Les observations satellitaires de l'Agence européenne de l'environnement (EEA) donnent une image en grandeur réelle de l'évolution des paysages. Elles permettent de comparer la situation actuelle avec celle d'il y a vingt ans et de raisonner à l'échelle du continent européen, comme le souligne Jean-Louis Weber, chef de projet comptabilité environnementale et analyse spatiale à l'EAA.
Quels sont les résultats marquants de cette cartographie ?
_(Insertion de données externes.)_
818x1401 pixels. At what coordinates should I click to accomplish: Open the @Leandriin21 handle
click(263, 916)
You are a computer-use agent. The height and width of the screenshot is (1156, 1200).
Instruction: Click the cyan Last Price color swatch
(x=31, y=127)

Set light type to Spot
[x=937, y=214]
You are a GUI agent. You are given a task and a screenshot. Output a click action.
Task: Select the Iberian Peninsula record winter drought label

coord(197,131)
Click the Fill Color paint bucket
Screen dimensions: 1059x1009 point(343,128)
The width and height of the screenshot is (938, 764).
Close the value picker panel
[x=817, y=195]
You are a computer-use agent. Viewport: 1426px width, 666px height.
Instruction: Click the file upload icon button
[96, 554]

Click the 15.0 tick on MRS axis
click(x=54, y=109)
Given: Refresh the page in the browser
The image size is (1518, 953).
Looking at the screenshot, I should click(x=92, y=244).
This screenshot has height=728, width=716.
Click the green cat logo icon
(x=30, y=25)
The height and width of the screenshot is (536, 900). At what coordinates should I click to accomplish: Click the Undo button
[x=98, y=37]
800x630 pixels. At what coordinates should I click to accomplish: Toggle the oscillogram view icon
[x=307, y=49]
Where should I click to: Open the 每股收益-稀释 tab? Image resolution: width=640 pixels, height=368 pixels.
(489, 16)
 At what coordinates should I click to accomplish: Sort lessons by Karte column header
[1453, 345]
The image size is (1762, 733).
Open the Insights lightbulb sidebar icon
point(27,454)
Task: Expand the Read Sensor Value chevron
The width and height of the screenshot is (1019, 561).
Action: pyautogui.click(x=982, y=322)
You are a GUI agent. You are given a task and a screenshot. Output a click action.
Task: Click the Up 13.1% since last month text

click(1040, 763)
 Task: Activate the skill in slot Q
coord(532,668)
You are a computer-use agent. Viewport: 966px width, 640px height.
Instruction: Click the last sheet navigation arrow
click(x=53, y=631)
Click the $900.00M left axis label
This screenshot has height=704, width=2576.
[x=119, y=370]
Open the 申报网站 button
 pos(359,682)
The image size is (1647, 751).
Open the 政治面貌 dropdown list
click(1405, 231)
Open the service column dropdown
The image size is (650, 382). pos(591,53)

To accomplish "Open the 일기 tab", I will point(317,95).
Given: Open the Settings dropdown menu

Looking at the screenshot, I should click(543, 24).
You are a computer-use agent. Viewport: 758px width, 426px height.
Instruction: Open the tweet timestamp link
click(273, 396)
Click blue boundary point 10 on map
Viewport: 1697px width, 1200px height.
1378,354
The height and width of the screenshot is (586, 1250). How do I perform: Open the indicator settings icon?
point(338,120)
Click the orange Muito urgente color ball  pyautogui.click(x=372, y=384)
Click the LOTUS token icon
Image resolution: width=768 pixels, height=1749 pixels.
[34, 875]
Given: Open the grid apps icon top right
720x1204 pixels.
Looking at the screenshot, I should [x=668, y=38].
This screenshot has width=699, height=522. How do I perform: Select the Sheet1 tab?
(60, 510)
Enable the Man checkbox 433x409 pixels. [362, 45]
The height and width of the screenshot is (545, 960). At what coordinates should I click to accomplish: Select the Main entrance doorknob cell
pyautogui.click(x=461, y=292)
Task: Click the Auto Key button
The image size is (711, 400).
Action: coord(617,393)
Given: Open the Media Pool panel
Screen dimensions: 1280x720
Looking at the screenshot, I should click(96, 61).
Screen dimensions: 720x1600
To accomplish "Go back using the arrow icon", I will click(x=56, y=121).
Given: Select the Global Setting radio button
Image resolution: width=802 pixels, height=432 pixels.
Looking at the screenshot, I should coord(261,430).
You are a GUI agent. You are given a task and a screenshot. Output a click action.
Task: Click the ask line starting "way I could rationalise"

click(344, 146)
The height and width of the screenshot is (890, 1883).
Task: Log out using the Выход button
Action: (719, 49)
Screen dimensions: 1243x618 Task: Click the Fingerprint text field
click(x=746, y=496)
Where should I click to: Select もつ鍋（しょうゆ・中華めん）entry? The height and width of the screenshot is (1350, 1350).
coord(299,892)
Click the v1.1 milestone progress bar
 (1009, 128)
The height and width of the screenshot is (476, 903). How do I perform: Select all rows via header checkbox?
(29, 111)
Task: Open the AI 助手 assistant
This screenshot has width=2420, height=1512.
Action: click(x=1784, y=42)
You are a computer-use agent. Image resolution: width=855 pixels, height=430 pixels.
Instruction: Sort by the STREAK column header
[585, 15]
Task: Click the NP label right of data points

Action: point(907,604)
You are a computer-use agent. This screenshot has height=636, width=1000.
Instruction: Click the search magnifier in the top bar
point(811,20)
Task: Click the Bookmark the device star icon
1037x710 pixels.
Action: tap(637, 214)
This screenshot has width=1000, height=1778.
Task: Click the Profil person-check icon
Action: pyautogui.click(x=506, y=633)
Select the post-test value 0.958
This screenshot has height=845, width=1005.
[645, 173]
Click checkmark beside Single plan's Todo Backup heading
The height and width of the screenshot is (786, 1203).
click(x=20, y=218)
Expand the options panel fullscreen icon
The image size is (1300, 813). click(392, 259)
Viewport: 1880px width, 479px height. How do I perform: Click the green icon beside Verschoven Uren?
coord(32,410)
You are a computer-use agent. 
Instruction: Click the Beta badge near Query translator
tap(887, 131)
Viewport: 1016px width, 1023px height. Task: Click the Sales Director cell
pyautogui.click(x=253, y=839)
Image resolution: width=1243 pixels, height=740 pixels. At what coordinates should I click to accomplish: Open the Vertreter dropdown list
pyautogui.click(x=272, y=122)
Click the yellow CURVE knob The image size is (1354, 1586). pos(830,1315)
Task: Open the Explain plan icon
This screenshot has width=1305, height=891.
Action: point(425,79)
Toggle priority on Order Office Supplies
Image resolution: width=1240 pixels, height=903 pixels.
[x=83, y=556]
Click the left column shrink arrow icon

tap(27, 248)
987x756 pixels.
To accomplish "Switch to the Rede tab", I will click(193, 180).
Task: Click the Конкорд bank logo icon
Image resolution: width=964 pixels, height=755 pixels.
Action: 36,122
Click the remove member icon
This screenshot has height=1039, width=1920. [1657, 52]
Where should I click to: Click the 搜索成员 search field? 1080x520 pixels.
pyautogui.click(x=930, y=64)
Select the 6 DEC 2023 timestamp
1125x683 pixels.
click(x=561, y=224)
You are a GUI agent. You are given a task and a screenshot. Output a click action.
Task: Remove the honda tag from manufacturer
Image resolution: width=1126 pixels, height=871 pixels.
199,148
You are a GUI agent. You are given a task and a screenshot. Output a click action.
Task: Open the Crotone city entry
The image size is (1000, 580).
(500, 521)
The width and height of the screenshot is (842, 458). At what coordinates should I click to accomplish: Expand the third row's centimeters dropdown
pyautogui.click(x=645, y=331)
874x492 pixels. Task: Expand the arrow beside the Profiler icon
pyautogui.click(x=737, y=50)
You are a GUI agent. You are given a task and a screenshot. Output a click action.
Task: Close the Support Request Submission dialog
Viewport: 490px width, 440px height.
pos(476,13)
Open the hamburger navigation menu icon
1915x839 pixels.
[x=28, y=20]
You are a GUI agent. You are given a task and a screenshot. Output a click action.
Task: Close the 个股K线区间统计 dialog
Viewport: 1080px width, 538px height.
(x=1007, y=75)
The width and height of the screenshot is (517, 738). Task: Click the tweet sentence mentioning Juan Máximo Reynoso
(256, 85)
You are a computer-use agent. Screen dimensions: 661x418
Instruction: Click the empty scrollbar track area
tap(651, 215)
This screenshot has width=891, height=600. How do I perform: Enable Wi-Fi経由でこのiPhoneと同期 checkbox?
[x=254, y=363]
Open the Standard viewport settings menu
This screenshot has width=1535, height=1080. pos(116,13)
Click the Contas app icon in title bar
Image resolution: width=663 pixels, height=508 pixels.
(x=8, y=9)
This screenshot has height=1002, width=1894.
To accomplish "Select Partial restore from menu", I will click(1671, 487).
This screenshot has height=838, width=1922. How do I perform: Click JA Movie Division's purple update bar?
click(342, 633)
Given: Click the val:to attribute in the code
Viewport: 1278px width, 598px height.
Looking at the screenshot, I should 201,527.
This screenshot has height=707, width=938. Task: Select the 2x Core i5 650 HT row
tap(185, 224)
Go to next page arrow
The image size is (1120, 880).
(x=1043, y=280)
Nous raisonnons sur les modifications des images vues du ciel. On constate un développement urbain des campagnes «l'étalement» , c'est visible aux Pays-Bas, dans l'est de l'Allemagne, dans le nord-est de la France, en Irlande ou en Italie. Ce que l'on voit corrobore d'autres études, comme ce qu'on appelle la nouvelle fracture sociale : les centres-ville sont colonisés par les «bobos», les villages qui étaient ruraux se dépeuplent de paysans et les habitants qui ont quitté les villes viennent y acheter ou construire des maisons. En Irlande, ce ne sont pas tant les gros centres urbains comme Dublin ou Cork qui ont augmenté, mais on remarque une urbanisation dispersée dans les zones rurales. On mesure également les effets de la PAC : des subventions ont été données aux agriculteurs pour qu'ils reboisent. Mais ils ne l'ont pas fait où on le pensait, ils reboisent les tourbières et non les terres agricoles : les considérations écologiques ne sont pas au premier plan.